Cheerleader Punished for Taking a Knee Is Awarded $145,000


A former Kennesaw State University cheerleader was awarded a $145,000 settlement two years after she faced repercussions for taking a knee during the national anthem at a college football game, court documents show.

The former cheerleader, Tommia Dean, who is still a student at the Georgia university, received $93,000, and the remaining $52,000 was disbursed to her two lawyers, Bruce P. Brown and Randolph A. Mayer, for legal fees and expenses, according to the documents. News of the settlement, which was paid in October, was published on Wednesday by The Marietta Daily Journal.

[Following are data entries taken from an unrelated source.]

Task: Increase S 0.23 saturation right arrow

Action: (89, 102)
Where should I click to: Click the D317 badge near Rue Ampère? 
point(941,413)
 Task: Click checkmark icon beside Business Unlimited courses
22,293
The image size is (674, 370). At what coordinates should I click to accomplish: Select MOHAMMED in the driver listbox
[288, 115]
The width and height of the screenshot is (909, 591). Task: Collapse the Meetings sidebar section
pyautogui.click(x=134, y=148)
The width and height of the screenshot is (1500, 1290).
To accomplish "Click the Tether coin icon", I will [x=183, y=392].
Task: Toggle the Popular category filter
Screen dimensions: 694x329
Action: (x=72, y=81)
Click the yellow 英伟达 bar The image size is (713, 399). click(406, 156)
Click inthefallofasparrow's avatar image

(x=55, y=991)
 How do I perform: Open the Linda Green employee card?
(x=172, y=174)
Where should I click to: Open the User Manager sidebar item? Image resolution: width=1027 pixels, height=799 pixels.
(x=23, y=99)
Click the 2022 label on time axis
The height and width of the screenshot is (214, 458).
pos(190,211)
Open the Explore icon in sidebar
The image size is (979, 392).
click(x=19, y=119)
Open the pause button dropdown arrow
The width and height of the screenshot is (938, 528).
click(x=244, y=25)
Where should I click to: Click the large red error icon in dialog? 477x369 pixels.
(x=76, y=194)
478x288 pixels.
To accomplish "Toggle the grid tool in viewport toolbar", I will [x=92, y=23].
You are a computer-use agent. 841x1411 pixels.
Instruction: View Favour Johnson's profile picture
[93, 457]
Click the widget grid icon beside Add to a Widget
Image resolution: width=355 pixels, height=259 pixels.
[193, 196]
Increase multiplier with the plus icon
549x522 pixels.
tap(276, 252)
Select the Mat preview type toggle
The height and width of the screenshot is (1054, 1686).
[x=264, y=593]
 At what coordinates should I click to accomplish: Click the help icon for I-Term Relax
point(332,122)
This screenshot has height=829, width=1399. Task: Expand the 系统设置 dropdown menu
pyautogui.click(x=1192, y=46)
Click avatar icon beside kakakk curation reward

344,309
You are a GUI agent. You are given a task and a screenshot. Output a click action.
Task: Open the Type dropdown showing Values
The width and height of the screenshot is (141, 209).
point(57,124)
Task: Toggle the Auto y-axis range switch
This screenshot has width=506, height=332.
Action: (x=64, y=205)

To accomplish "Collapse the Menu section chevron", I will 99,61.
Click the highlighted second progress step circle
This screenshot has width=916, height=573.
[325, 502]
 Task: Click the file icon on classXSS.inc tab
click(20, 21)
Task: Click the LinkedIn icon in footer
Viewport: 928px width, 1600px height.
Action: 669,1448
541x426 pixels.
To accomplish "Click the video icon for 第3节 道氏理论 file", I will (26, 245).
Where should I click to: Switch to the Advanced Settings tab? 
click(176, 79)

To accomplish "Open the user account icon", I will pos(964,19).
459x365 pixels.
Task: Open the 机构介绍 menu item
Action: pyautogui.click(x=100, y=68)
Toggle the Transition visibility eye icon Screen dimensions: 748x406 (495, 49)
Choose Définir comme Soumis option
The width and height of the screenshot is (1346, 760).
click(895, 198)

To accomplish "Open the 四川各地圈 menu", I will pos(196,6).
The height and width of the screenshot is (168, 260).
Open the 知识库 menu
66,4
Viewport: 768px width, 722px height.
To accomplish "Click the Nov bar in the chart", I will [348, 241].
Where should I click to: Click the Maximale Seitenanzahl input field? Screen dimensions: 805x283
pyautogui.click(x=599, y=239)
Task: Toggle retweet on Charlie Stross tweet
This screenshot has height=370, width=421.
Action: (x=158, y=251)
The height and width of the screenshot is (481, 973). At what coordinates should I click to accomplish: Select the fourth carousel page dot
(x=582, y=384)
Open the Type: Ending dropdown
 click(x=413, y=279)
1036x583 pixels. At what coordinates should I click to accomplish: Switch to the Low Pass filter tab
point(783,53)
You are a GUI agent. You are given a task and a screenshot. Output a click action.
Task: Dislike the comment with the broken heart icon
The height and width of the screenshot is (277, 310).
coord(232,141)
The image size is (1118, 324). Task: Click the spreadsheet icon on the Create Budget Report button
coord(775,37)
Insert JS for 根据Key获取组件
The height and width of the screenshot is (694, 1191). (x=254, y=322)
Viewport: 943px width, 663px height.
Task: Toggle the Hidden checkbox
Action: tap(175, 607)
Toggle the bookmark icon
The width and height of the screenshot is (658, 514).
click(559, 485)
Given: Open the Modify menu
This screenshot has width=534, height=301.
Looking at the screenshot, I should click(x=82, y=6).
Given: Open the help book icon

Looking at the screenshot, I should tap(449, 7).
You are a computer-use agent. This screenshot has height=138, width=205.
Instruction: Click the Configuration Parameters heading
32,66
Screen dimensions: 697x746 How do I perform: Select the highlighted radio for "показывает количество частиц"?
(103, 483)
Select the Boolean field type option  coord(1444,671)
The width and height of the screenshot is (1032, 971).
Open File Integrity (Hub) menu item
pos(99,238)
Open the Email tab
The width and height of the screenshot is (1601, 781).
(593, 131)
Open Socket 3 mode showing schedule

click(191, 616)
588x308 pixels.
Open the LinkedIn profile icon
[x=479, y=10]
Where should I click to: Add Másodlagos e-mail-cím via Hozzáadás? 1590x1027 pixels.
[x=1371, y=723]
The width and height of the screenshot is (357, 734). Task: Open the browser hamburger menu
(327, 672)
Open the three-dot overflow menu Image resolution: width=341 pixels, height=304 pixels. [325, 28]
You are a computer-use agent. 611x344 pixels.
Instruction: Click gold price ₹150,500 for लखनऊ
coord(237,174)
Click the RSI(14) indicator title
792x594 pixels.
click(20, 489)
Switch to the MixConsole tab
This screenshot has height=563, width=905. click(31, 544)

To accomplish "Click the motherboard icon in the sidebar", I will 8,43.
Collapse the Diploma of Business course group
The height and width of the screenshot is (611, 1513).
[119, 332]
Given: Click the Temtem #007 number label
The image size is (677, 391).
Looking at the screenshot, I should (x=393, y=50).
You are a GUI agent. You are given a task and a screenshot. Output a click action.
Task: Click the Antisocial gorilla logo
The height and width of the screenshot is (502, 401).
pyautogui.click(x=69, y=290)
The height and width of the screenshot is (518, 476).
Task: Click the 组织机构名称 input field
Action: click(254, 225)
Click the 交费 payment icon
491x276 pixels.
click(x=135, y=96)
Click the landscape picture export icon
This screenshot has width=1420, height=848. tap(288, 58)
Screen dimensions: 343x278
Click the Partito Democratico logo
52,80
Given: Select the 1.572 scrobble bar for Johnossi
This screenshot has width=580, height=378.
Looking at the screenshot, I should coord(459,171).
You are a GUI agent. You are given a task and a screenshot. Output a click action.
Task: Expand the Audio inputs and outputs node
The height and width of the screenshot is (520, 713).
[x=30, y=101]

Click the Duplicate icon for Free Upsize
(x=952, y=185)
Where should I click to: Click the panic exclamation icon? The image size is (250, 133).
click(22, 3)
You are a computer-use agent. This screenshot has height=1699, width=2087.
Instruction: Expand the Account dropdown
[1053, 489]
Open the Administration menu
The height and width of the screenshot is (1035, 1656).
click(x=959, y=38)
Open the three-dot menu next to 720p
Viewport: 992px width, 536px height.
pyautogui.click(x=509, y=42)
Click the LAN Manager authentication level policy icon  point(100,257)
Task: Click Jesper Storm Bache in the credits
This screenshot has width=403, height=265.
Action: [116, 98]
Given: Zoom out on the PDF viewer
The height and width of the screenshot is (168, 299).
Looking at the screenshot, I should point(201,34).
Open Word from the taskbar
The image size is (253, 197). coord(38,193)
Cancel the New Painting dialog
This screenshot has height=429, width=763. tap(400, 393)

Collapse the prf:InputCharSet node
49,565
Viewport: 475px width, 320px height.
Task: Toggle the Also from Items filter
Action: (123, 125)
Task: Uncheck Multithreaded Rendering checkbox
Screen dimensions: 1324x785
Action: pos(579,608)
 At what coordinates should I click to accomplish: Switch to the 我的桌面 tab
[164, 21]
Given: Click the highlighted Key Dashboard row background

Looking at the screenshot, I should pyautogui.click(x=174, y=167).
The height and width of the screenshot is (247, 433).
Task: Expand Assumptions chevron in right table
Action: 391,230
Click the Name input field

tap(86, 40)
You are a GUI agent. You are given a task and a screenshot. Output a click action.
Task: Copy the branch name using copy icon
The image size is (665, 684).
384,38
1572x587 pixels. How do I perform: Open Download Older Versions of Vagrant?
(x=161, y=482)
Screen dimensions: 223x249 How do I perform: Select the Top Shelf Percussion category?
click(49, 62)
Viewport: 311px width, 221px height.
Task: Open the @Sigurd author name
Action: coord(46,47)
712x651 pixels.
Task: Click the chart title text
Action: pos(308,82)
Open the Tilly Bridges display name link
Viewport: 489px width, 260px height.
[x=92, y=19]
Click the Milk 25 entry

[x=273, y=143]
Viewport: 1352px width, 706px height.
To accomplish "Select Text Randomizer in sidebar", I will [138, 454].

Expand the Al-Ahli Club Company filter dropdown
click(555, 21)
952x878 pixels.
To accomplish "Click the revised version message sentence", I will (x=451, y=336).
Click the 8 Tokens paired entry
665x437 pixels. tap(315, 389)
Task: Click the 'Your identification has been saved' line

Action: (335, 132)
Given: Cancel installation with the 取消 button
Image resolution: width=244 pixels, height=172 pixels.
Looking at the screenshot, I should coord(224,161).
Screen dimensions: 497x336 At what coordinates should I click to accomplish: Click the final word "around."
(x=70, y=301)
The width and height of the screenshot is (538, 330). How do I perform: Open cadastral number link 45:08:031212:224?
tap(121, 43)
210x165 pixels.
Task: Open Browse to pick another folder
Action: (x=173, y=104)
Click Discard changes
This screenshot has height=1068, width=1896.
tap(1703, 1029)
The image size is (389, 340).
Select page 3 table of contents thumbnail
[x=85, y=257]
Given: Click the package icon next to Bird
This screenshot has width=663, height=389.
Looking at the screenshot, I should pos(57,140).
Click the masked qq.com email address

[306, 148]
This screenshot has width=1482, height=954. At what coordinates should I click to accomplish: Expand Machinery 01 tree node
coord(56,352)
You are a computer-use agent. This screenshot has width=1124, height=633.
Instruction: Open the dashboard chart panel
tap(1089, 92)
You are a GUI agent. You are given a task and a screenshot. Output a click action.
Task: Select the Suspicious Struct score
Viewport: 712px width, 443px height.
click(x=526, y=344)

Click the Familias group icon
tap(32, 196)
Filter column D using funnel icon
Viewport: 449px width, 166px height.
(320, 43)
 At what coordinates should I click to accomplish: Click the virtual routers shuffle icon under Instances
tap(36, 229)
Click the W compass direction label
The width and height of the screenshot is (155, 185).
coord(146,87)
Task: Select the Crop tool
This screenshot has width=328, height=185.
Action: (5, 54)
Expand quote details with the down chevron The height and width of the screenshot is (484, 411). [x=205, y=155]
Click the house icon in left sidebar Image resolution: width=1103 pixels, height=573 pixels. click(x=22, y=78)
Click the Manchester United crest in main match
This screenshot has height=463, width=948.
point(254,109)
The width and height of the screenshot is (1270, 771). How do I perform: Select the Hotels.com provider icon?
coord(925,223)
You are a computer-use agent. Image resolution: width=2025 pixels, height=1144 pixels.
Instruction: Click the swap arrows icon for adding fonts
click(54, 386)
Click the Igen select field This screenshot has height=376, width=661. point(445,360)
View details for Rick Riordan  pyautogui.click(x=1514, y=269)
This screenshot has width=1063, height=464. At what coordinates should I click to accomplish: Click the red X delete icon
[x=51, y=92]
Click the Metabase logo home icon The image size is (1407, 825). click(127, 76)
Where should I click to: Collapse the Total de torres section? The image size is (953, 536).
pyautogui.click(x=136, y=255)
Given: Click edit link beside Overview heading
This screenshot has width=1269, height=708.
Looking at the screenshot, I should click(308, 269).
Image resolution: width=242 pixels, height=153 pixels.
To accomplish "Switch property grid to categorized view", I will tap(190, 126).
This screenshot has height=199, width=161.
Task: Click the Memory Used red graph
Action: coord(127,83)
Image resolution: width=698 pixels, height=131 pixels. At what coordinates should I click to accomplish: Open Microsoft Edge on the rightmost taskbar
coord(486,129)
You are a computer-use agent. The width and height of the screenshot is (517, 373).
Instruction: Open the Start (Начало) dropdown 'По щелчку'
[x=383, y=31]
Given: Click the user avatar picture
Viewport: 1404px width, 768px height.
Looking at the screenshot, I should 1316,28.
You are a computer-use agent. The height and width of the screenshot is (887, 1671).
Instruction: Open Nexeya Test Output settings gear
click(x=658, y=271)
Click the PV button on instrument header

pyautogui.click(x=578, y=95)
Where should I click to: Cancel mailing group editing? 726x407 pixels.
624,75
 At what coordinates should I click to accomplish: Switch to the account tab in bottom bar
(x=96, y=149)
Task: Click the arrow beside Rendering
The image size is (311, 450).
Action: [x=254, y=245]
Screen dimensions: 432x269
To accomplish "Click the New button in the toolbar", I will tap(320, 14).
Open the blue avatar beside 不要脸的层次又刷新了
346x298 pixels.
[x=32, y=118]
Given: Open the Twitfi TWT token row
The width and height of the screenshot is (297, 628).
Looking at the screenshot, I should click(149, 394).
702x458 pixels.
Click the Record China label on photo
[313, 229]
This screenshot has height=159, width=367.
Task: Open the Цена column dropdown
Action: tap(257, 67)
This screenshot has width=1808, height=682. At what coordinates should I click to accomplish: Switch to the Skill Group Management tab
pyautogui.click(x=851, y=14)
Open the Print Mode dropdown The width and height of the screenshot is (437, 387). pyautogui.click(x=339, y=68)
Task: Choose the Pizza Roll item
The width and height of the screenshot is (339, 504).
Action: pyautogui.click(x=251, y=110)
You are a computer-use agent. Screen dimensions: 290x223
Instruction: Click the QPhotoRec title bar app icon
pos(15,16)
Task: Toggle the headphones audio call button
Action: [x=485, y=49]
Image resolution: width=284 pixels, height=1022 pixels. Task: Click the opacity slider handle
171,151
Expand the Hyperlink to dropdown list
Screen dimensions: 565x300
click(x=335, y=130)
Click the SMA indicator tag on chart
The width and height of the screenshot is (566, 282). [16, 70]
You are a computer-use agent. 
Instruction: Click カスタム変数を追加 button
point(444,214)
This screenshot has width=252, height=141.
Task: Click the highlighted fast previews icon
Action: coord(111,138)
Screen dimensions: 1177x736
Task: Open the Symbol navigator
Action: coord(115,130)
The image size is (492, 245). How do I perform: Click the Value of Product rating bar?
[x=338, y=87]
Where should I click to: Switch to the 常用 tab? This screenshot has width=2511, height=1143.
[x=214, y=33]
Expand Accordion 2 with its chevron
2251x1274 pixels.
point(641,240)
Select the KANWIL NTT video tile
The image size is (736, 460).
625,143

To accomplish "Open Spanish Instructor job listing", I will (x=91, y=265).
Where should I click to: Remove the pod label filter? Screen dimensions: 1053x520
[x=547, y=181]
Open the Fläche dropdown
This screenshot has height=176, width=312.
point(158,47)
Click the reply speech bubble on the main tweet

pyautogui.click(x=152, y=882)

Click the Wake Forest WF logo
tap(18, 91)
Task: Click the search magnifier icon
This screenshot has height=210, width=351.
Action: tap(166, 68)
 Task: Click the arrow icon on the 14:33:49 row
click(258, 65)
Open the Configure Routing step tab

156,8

Ms. Dean, along with four other cheerleaders, took a knee during the national anthem at a football game on Sept. 30, 2017, the lawsuit said. According to the complaint, they were then prohibited from appearing on the field during the national anthem at two subsequent home football games.

Ms. Dean filed the lawsuit in September 2018 against Samuel S. Olens, the school’s president at the time of the protest and a former Georgia attorney general; two men in the Kennesaw State athletic department; Sheriff Neil Warren of Cobb County, Ga.; and Earl Ehrhart, a former Republican state legislator. The suit accused the defendants of violating her First Amendment rights, and accused Sheriff Warren and Mr. Ehrhart specifically of conspiring to cause the violation of her civil rights by pressuring the university’s president to take action.

Ms. Dean, who claimed in the lawsuit that she had suffered an increase in migraine headaches and emotional distress over the loss of her constitutional rights, sought unspecified damages.

Sheriff Warren and Mr. Ehrhart were dismissed from the lawsuit in February, but Mr. Brown said an appeal of the decision to dismiss the sheriff was underway.

“The appeal is important because it calls into question when private parties can be liable under the civil rights laws of causing a public official or conspiring with a public official to violate a citizen’s First Amendment rights,” Mr. Brown said.

This fall, Ms. Dean reached a settlement with the Georgia Department of Administrative Services, Mr. Brown said, and the $145,000 award was paid in October. The department did not immediately return a request for comment on Saturday.

The agreement was to “buy peace of mind from future controversy and forestall” future lawyer fees, according to a copy of the settlement provided to The New York Times. The agreement represents the “economic resolution of disputed claims,” it says, but is not an “admission, finding, conclusion, evidence or indication for any purposes whatsoever, that the K.S.U. defendants or Ehrhart acted contrary to the law.”